Task instructions =
a) According to the passage on Boccioni's Stati d'animo, in which years were the two cycles of paintings produced?
b) Extend the passage on Boccioni's Stati d'animo, picking up right after its final sentence.

## START Document text

Train travel, with its clashing surfeit of stimuli, is the setting for Umberto Boccioni’s Stati d’animo (“states of mind”), a cycle of three paintings showing Gli addi (“the goodbyes), Quelli che vanno (“those who leave”) and Quelli che restano (“those who remain”). There are actually two cycles of the Stati d’animo paintings, one produced in 1911 and the second in 1912. The earlier set, with its almost expressionist handling of paint and color, is freer in form than the later set which, most likely reflecting Boccioni’s then-recent engagement with the rigorous angularity of Cubism, is couched in a style of broken planes and multiple perspectives. It is the earlier set that I want to address here. Its freer, more nebulous style seems especially well adapted to conveying Boccioni’s meaning.

## END Document text
## START Given data

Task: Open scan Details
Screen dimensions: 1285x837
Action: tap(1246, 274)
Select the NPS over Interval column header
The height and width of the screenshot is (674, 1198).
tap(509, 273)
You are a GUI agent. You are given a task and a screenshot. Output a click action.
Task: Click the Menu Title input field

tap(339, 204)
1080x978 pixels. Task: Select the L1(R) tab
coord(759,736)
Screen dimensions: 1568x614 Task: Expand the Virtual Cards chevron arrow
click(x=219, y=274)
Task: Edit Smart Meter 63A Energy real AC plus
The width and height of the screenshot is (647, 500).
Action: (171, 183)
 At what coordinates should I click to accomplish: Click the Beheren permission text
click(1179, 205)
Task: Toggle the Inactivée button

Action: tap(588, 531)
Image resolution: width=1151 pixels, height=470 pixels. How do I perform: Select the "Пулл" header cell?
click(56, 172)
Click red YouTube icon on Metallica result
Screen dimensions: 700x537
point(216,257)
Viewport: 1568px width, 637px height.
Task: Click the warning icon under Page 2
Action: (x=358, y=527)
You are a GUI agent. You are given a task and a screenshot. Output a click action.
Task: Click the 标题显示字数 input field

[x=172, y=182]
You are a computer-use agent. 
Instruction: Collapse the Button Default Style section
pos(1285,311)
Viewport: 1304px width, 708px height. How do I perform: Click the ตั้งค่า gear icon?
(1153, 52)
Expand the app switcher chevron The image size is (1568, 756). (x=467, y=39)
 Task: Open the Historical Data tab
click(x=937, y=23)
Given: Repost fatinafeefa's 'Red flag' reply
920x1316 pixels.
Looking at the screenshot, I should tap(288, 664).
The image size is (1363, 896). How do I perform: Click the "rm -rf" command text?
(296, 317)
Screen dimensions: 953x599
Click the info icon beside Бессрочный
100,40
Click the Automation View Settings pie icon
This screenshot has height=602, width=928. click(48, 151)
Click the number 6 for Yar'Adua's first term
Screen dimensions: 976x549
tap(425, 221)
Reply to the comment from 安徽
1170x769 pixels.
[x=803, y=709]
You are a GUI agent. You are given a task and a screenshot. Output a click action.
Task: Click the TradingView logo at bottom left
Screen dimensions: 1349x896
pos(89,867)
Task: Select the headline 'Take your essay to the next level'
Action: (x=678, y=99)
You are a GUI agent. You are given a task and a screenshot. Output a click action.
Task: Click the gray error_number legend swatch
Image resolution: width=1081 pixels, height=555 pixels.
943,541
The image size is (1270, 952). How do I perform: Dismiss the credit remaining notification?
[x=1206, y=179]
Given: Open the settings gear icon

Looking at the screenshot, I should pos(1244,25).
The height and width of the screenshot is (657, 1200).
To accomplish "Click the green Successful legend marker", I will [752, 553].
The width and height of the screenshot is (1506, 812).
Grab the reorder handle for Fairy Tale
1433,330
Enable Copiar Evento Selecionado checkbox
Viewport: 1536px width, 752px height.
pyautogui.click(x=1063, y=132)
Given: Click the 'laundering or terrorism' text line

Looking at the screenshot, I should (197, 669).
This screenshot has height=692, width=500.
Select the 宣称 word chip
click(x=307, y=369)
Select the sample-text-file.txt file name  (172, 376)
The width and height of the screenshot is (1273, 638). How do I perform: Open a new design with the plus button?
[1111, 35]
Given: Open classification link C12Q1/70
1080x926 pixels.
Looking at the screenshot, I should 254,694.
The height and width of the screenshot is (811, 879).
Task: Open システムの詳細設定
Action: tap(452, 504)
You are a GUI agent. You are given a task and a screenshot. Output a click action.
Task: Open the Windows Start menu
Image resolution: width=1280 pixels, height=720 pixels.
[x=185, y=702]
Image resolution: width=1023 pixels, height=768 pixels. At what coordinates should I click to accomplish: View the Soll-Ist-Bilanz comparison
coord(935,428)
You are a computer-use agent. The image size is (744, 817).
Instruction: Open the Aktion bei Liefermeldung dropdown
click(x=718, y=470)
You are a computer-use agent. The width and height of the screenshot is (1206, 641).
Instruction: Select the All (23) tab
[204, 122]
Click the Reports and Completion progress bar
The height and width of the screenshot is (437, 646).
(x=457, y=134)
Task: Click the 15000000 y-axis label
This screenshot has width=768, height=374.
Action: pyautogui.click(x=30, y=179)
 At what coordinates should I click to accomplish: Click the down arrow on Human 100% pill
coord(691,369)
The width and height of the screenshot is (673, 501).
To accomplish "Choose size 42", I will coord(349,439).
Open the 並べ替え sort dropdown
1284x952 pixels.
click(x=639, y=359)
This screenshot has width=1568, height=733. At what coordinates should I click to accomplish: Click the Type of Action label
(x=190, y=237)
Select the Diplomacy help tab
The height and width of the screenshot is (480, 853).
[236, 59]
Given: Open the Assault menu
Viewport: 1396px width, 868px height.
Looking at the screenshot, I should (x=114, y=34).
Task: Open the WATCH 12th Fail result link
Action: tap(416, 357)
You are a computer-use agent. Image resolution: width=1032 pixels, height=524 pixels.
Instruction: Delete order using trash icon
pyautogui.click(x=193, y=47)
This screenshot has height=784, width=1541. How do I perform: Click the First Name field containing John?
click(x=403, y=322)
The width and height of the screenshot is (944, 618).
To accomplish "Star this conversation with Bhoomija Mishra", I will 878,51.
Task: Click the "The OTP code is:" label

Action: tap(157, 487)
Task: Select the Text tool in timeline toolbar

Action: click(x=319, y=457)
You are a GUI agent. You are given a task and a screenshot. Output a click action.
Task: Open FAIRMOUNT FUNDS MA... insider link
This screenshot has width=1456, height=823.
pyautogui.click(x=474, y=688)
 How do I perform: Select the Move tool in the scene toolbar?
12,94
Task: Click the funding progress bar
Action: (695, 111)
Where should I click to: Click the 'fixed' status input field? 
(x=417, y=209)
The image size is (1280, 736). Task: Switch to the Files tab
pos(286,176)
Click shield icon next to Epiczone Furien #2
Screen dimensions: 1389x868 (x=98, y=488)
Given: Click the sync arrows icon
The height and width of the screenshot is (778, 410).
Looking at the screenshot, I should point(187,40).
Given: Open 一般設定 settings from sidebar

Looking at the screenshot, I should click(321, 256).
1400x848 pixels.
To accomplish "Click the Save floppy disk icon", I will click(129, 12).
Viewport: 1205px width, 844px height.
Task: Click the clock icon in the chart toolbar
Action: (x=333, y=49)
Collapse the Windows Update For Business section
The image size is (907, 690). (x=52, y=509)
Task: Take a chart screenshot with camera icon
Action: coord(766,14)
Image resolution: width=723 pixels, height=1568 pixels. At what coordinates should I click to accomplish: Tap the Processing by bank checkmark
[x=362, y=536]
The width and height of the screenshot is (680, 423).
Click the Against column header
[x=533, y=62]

## END Given data

Exercise responses =
a) 1911 and 1912

b)
The subject matter of the trilogy, centered as it apparently is on the high technology of its day, is quintessentially Futurist, one might even say stereotypically so. At one level, the paintings are quite simply about the excitement of high speed travel and the amplification of human mobility through technological means. In the first and third paintings, forms break up dynamically, first in anticipation and then in the realization of the velocity of the train as it speeds forward to its destination. In the first picture, the thickly applied streams of red and white paint suggest the steam fire heating the engine’s boilers and the steam escaping from the funnel; a vaguely oval shape in the middle of the canvas seems to imply the cylindrical profile of the engine’s boiler. Dark figures seem to emerge from the steam and general swirl of activity—presumably those waving goodbye from the platform and from inside the cars. The liquid, coiled shapes snaking across the canvas seem to embody the blurring effects of speed. The third painting shows the train in motion from the perspective of the passengers within; horizontally-sweeping lines of blue, green, yellow and orange, looking like Divisionist dots of color thickened and stretched out, streak by the clusters of houses making up the landscape outside the car’s window. Even the second painting picturing those who stay can be read as showing a certain kind of motion; the willowy, slouching appearance of the figures encodes what we might think of as the slow motion embodied in the slack, effortfully drawn-out movements of the depressed or disappointed.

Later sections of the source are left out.